The FDF Defence Command Infantry Office created a draft of specifications and presented them to Tampella in spring 1986. The new anti-tank gun were to use the barrel and breech block (complete barrel assembly) of the Soviet D-10T (which was in use by FDF in the existing T-54, T-55 and 100 56 TK systems), with a new carriage, cradle (including recoil system) and traverse unit. Thanks to this, it could use the new Mecar APFSDS which was introduced to the T-55 in the FDF T-55M project. It were to have an auxiliary power unit (APU) for assisted movement, a shield to protect from small arms fire and both day and image intensifier based night sights. Its combat weight were to be under 3 tonnes, traverse 60° (±30° from centreline) and elevation −10° to +20°, according to the initial specifications.

After initial calculations by Tampella, FDF Defence Command ordered Tampella to design the gun in May 1987. Tampella ordered the design of the carriage from Sisu Defence, while Tampella concentrated on the design of the gun itself. After the design was ready in November 1987, a prototype gun was ordered by FDF in February 1988, and the final specifications were given. The prototype was delivered in August 1989 after some issues, and field trials were held from January to June 1990 in the Lapland Jaeger Battalion at Sodankylä and to the end of 1990 in the Armoured Brigade at Hämeenlinna.

The trials proved many serious issues: the APU was underpowered for the gun, steering the carriage was difficult and the towing bar of the carriage proved to be too weak, as it fractured repeatedly in use, and the muzzle brake broke due to the pieces of the sabot hitting it. The bore axis was also considered to be too low. The trials were also hindered by lack of spares for the single prototype gun and trivial technical issues such as oil leaks. However, the performance of the gun was considered excellent and the gun was stable in firing position.

◆ Directions
- a) In the anti-tank gun text, which unit hosted the field trials from January to June 1990?
- b) Reproduce the part of the anti-tank gun text that opens with the words containing "After initial calculations" and closes with "Brigade at Hämeenlinna.".

◆ Dataset entries
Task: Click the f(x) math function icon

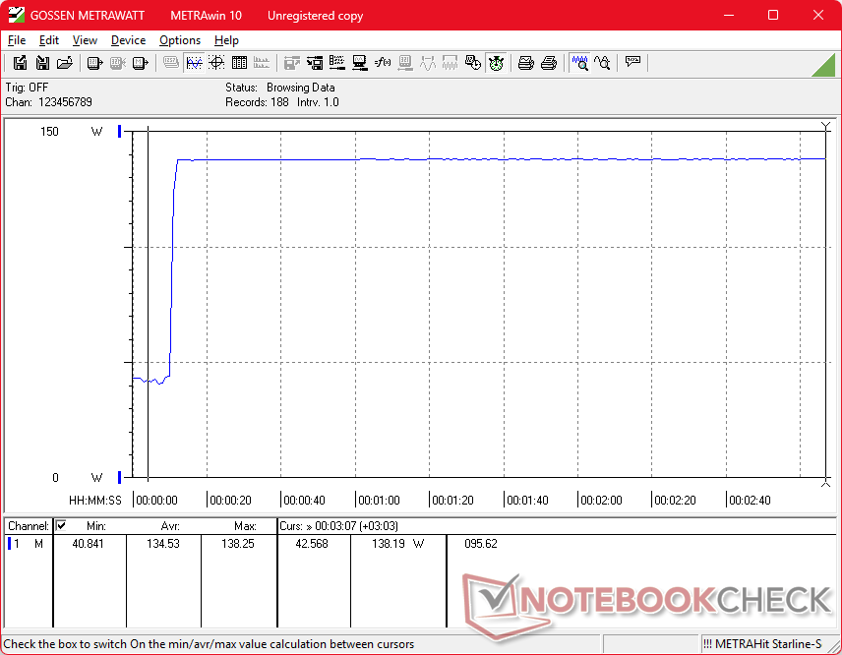Action: [x=383, y=63]
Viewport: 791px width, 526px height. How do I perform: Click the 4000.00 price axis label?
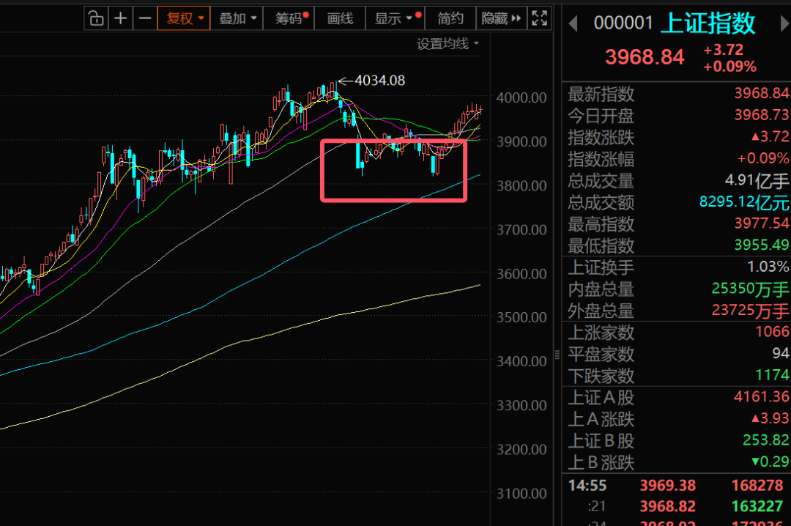point(521,97)
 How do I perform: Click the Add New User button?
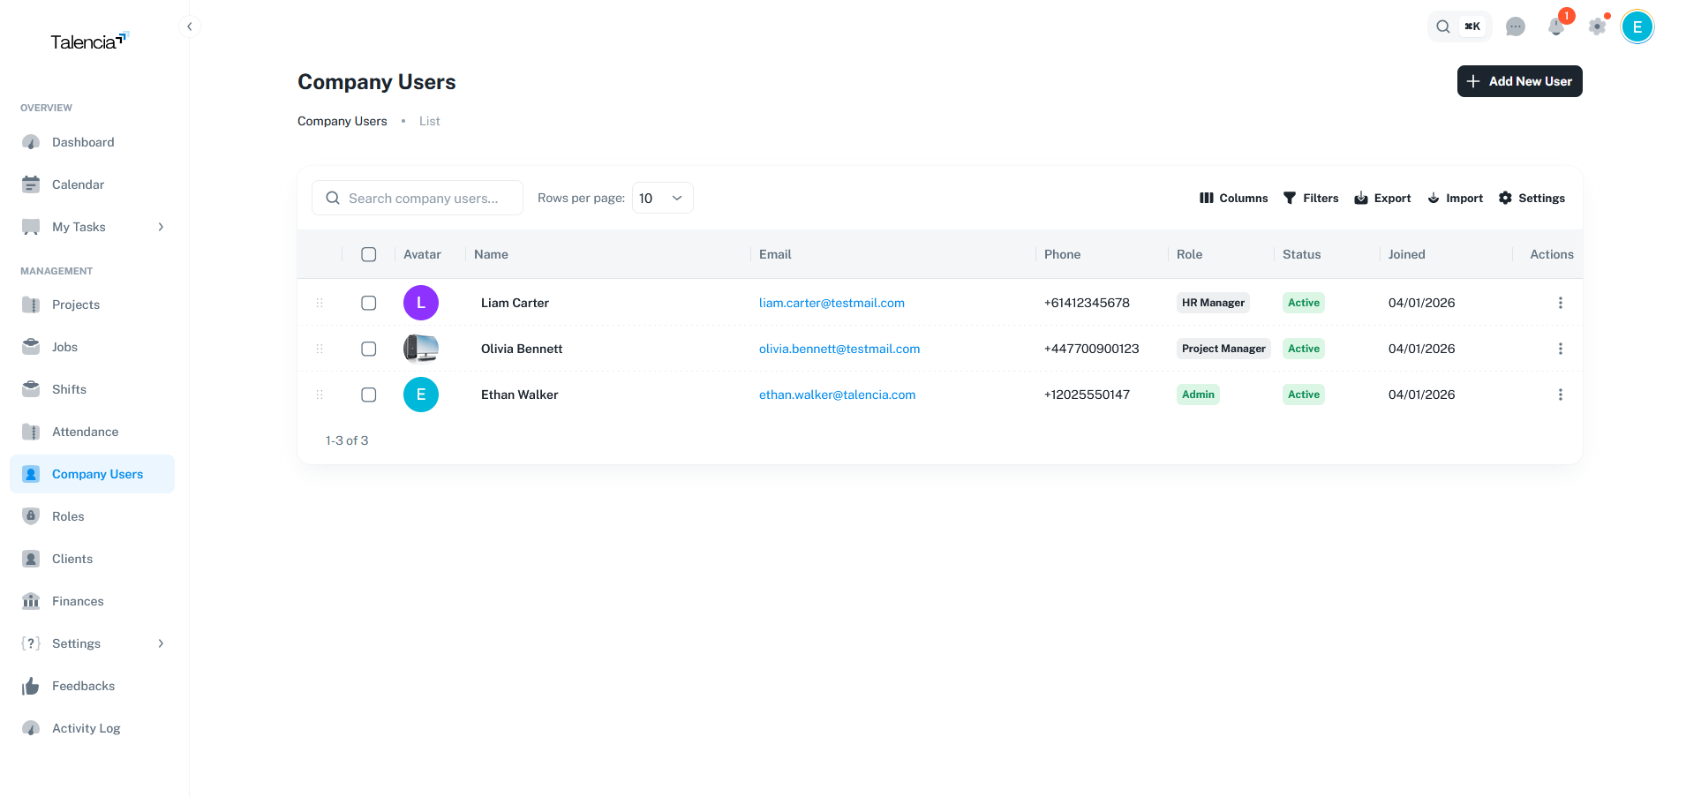(1519, 81)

◆ Answers to the exercise
- a) The Lapland Jaeger Battalion at Sodankylä.

- b)
After initial calculations by Tampella, FDF Defence Command ordered Tampella to design the gun in May 1987. Tampella ordered the design of the carriage from Sisu Defence, while Tampella concentrated on the design of the gun itself. After the design was ready in November 1987, a prototype gun was ordered by FDF in February 1988, and the final specifications were given. The prototype was delivered in August 1989 after some issues, and field trials were held from January to June 1990 in the Lapland Jaeger Battalion at Sodankylä and to the end of 1990 in the Armoured Brigade at Hämeenlinna.